Carbon and chlorine isotopologue fractionation of chlorinated hydrocarbons during diffusion in water and low permeability sediments

Abstract

To identify reactive processes in diffusion dominated water-saturated systems using compound-specific isotope analysis (CSIA), the effect of the diffusive transport process on isotope ratios needs to be known. This study aims to quantify the magnitude of carbon and chlorine isotopologue fractionation of two chlorinated hydrocarbons (trichloroethene (TCE) and 1,2-dichloroethane (1,2-DCA)) during diffusion in the aqueous phase and to relate for the first time laboratory with field results.
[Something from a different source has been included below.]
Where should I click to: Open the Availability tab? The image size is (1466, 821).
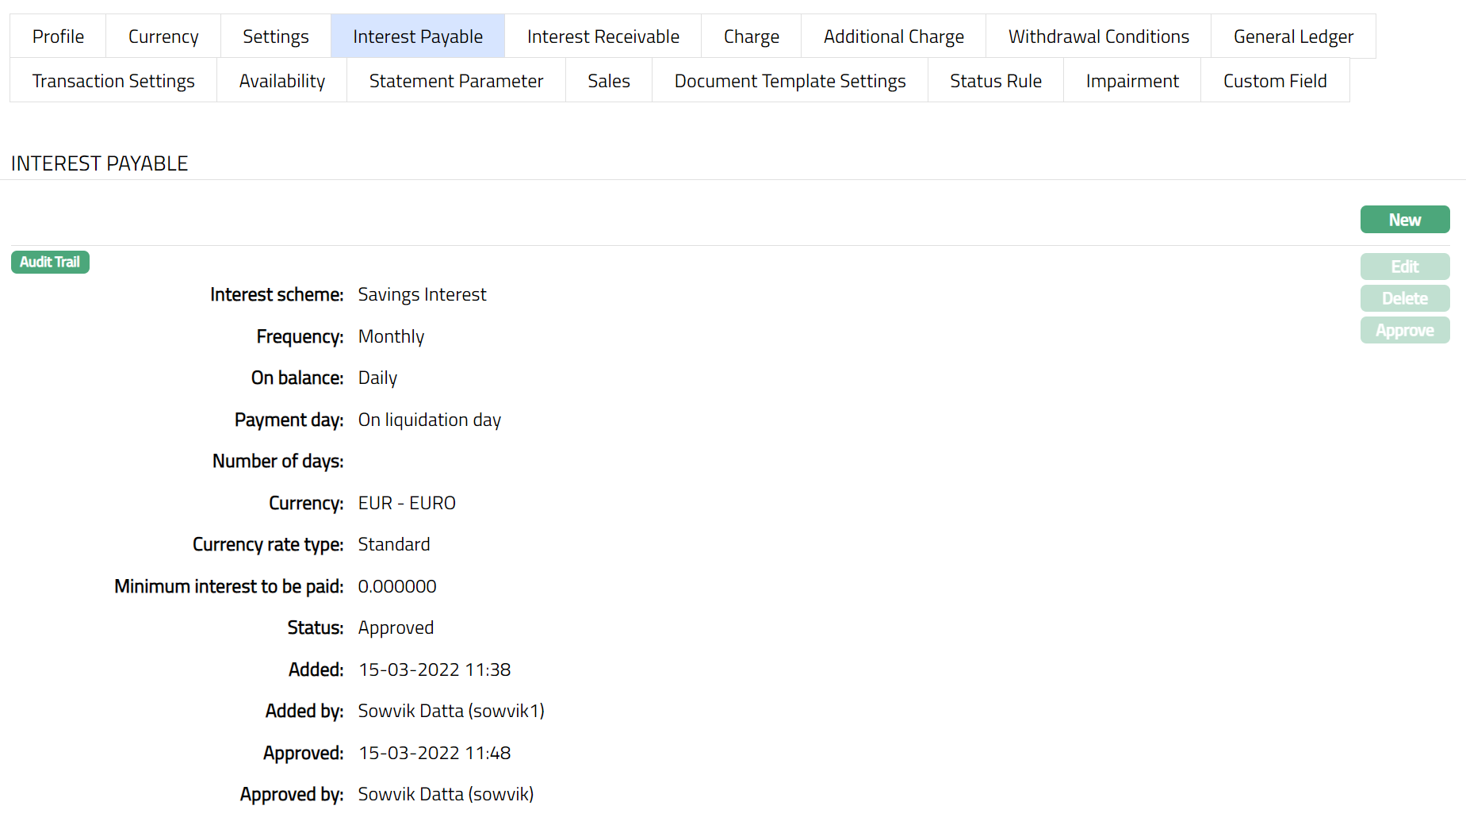(281, 81)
Diffusion coefficient ratios in the aqueous phase were experimentally quantified with a modified Stokes diffusion cell. The experiment revealed a significant shift of carbon and chlorine isotopologue ratios of TCE and 1,2-DCA during diffusion. For both TCE and 1,2-DCA, the magnitude of the shift of chlorine isotopologue ratios was larger (TCE: D132/D130=0.99963±0.00003; 1,2-DCA: D102/D100=0.99939±0.00003) in comparison to carbon isotopologue ratios (TCE: D131/D130=0.99978±0.00006; 1,2-DCA: D101/D100=0.99977±0.00004), which is consistent with the larger mass difference between stable chlorine compared to carbon isotopes. Determined diffusion coefficients for carbon and chlorine isotopologues of TCE and 1,2-DCA follow an inverse power law form (D∝m-β) with β<0.5 revealing that the magnitude of isotopologue fractionation of TCE and 1,2-DCA is lower than in the previously postulated kinetic theory (D∝m-0.5). To relate laboratory with field results, a water-saturated clay core from a VOC contaminated site was retrieved and subsampled as a function of depth to assess possible shifts in isotopologue ratios during downward diffusion of VOCs into the low permeable clay. Observed small shifts of TCE carbon and chlorine isotopologue ratio profiles were consistent with laboratory determined diffusion coefficient ratios, demonstrated by a 1D-diffusion model. Further 1D-simulations for shorter diffusion periods (5–10years) than observed in the retrieved clay core (45years), revealed a larger effect on TCE chlorine and carbon isotopologue ratio profiles. Thus, the diffusive transport process in water-saturated low permeability sediments only impairs the identification of reactive processes using compound-specific isotope analysis (CSIA) during short diffusion periods and for reactive processes with small enrichment factors.